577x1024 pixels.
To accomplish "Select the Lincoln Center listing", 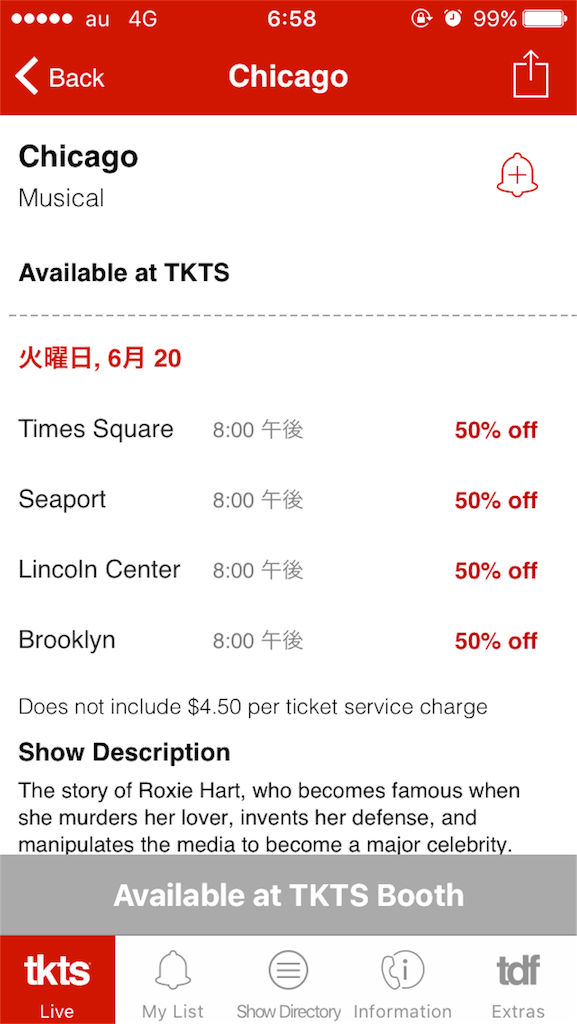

...

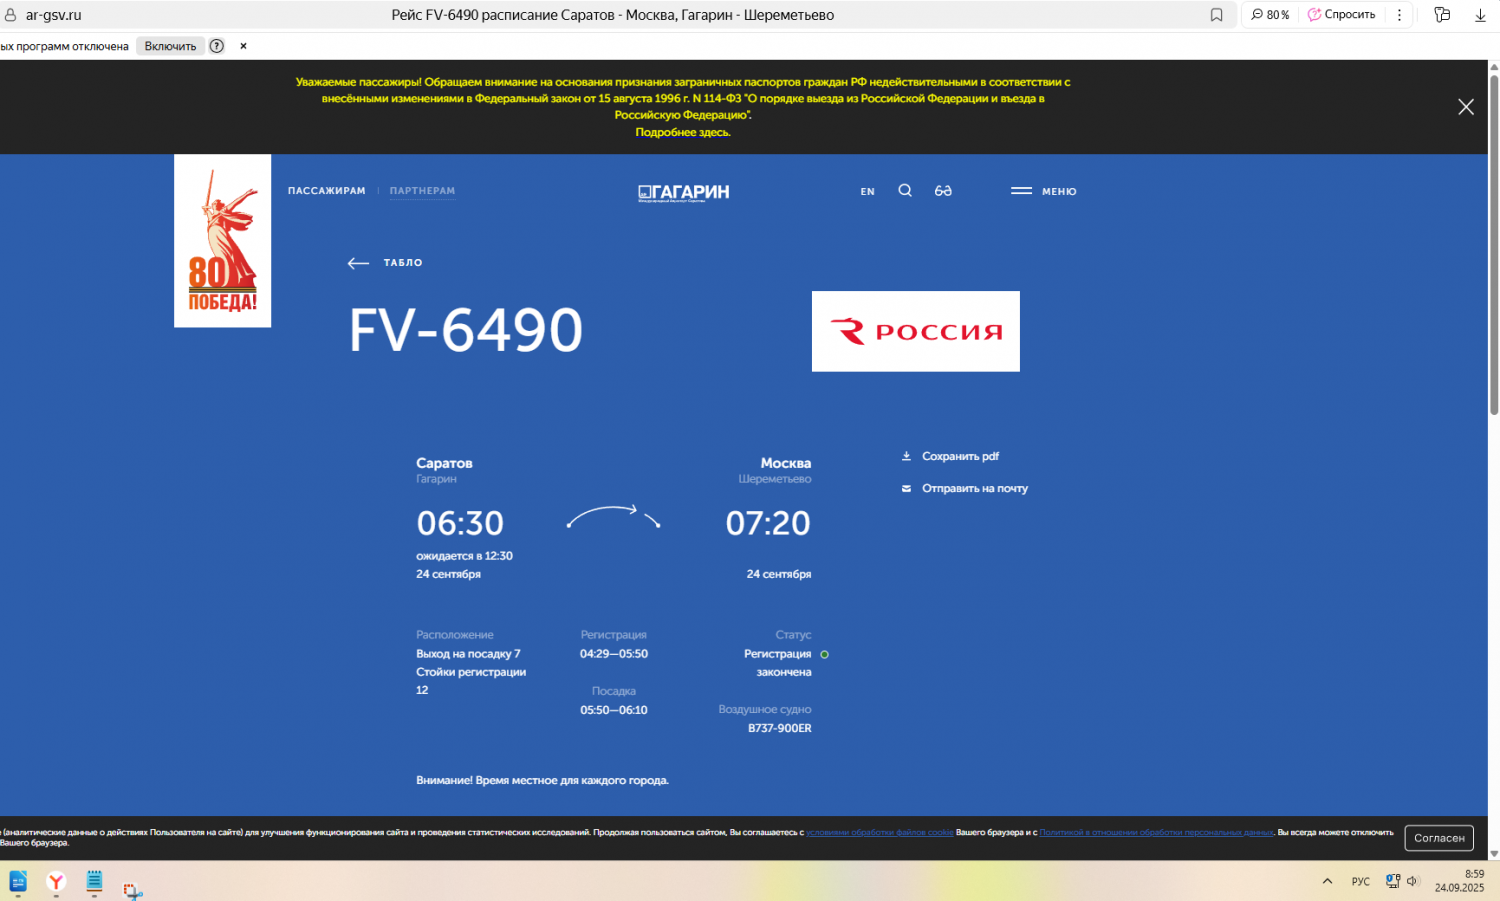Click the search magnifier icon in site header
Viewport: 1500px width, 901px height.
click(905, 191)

ABOUT THIS TASK >>
For this exercise, please set down exactly the lines of the listing above from the line with "577x1024 pixels." up to and including the line with "the Lincoln Center", and no pictures.

RESPONSE TO THIS EXERCISE >>
577x1024 pixels.
To accomplish "Select the Lincoln Center listing", 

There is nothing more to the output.